_PAGE EXCERPT:_

'''

Professor, Faculty of pharmacy, University of Montpellier

Xavier Garric was born in Nice (France) in 1977. He first received his PharmD degree in 2001 before he obtained his PhD in 2004 from the University of Montpellier I, under the supervision of Doctors Michel Vert and Jean-Pierre Molès in the field of degradable polymeric scaffold in skin engineering. He joined the group of Doctor Michel Vert as an Assistant Professor at the University of Montpellier, in 2005. He was appointed Professor of Polymer Chemistry at the Faculty of Pharmacy in 2013 and became team leader in September 2018. His research interests are focused on biomedical applications of polymers and especially for the design of new drug delivery systems and degradable medical devices.
Part of his recent research is related to the design of an anti-adhesion, self-expanding and degradable medical device for the prevention of intra-uterine adhesions. This work led to the creation of the Womed start-up in 2018 of which he is co-founder and scientific advisor.
Another part of his research focuses on degradable elastomers for tissue engineering applications as the well as the development of new drug eluting system for implantable medical device.

'''

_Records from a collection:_
'''

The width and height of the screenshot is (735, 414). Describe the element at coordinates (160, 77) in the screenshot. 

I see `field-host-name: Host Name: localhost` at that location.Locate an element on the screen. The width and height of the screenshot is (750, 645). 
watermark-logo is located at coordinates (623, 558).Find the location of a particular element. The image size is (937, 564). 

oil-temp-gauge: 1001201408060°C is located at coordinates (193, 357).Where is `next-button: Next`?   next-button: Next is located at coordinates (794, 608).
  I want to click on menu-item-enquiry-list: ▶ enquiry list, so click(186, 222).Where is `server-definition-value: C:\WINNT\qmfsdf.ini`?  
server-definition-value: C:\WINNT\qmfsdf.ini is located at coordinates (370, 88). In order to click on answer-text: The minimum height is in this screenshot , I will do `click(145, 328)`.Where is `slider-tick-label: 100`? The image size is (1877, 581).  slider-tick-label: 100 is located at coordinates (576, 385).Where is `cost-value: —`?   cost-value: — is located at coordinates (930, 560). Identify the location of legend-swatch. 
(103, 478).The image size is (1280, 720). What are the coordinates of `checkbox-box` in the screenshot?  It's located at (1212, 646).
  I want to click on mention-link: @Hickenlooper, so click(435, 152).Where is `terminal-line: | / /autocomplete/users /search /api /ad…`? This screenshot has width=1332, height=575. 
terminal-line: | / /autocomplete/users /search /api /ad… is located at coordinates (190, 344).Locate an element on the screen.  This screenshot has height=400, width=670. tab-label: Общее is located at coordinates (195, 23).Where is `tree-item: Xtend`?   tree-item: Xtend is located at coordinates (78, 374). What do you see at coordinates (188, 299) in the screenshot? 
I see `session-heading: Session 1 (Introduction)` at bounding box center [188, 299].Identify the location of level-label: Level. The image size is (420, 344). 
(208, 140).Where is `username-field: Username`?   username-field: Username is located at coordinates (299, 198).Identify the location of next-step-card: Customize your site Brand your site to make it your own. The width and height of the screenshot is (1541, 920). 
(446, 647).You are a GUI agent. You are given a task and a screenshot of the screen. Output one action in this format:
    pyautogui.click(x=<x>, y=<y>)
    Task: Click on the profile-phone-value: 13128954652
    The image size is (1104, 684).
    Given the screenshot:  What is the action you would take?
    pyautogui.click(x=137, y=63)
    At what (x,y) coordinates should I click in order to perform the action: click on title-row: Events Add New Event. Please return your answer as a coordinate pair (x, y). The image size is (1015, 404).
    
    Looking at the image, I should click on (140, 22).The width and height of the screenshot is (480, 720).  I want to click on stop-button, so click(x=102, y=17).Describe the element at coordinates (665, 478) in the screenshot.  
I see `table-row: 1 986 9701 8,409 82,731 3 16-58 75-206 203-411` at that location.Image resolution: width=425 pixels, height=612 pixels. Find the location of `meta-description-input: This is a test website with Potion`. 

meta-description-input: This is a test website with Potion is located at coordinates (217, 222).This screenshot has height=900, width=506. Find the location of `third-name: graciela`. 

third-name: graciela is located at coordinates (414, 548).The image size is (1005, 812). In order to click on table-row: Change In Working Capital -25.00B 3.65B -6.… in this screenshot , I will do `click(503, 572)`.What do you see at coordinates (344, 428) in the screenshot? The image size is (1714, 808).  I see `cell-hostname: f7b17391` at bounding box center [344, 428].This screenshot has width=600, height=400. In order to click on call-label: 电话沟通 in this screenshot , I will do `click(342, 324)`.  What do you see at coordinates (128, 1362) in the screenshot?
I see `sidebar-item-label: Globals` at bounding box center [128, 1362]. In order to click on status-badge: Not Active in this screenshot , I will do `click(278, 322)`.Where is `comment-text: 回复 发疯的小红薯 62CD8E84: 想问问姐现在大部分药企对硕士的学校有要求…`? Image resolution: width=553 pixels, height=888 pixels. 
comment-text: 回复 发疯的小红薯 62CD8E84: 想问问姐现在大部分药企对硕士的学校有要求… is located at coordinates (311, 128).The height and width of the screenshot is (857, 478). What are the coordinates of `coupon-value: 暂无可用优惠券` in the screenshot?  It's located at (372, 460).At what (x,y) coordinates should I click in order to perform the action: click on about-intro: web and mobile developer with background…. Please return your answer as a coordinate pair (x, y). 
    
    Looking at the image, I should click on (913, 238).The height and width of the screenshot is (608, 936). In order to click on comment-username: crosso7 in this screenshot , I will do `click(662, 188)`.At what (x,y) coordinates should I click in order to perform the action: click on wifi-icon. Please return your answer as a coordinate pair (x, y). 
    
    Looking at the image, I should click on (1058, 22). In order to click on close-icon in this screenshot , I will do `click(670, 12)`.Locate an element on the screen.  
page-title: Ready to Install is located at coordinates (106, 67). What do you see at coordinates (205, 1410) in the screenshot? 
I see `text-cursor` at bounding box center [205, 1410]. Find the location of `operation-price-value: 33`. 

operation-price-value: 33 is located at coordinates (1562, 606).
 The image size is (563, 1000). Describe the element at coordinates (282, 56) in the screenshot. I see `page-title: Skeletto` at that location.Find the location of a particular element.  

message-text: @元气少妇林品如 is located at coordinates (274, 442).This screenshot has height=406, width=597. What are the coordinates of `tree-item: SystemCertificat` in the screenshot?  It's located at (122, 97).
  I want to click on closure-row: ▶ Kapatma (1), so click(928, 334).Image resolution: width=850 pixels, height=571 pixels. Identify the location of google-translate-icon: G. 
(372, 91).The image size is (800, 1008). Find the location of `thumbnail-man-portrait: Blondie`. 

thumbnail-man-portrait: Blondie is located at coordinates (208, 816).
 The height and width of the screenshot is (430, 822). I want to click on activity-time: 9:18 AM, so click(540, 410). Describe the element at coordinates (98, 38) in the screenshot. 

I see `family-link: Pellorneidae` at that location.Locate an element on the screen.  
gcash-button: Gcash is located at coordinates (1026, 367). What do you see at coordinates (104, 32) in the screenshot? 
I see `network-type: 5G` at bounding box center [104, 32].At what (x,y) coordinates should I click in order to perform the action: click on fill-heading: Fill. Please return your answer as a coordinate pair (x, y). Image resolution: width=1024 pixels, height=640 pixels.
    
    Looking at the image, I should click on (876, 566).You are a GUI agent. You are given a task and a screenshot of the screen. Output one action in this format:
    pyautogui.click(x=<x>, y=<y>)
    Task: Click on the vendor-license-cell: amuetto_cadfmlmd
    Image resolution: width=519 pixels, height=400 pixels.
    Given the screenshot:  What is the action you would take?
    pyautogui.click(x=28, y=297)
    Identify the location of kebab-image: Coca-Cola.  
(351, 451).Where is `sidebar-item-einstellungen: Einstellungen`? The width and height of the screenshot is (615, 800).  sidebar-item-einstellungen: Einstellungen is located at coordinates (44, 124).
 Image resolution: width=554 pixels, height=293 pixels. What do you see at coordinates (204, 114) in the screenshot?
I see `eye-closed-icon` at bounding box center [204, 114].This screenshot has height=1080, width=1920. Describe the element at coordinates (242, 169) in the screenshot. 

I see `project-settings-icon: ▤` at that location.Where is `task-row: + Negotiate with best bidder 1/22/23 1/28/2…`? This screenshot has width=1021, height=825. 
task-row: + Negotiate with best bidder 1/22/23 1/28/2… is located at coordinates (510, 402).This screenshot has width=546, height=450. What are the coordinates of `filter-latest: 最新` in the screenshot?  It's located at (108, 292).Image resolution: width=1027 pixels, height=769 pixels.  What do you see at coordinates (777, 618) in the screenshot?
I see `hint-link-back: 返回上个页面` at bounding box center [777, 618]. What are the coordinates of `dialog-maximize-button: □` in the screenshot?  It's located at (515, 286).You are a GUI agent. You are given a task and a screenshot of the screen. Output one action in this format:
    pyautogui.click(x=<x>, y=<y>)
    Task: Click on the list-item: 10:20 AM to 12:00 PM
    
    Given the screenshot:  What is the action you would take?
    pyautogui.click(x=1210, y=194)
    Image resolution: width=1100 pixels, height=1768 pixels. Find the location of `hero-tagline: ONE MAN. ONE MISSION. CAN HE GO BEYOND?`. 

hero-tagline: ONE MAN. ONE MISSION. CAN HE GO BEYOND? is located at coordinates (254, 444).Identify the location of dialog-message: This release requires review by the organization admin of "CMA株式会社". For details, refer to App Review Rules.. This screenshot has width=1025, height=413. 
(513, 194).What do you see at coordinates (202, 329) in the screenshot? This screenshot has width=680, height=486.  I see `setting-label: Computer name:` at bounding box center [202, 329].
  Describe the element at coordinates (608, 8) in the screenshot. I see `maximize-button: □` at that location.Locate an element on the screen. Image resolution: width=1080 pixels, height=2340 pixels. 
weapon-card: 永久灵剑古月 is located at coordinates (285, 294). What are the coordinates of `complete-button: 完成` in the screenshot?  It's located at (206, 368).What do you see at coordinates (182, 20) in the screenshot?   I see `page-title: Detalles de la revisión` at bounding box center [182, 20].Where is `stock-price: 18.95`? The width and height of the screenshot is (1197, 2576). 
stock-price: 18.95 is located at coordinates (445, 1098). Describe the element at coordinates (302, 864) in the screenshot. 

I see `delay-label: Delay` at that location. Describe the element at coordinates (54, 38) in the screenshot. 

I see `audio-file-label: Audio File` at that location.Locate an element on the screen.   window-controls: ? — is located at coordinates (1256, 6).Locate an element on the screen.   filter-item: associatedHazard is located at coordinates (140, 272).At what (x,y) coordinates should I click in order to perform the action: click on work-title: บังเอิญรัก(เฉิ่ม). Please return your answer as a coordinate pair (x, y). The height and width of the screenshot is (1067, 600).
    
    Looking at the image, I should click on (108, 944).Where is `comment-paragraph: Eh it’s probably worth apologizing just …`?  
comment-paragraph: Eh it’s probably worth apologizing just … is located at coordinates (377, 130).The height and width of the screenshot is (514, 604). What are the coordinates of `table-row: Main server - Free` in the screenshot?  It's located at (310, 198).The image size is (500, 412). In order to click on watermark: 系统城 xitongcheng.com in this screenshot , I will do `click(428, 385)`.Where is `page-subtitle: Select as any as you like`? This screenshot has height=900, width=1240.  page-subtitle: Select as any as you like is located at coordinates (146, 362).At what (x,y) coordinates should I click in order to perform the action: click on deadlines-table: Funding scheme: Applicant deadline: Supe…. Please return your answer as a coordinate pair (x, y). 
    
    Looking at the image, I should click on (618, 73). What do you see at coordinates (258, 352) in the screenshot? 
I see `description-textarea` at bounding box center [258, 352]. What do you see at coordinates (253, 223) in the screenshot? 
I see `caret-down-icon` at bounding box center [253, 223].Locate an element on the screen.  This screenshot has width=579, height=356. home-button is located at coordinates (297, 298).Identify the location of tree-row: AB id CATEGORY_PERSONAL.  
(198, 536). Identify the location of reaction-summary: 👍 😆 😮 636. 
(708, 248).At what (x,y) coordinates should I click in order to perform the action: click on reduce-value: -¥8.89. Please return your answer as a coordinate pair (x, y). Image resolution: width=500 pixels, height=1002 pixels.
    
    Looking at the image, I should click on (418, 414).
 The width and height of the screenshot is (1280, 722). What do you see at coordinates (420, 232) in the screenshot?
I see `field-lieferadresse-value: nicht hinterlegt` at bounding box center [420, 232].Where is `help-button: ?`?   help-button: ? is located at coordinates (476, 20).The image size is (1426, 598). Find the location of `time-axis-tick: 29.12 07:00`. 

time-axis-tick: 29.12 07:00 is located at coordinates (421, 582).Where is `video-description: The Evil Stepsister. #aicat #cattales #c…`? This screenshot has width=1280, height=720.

'''

_INSTRUCTIONS:_
**1.** Using the profile of Xavier Garric, decide whether each statement agrees with it, answering yes or no and quoting the deciding words: (a) He obtained his PhD before his PharmD degree. (b) He became team leader in September 2018. (c) He is the sole founder of the Womed start-up.
**2.** Retype everything in the profile of Xavier Garric from "Another part of" down to "implantable medical device.".

_ANSWERS PROVIDED:_
**1.**
(a) No: "He first received his PharmD degree in 2001 before he obtained his PhD in 2004"
(b) Yes: "became team leader in September 2018"
(c) No: "of which he is co-founder and scientific advisor"

**2.**
Another part of his research focuses on degradable elastomers for tissue engineering applications as the well as the development of new drug eluting system for implantable medical device.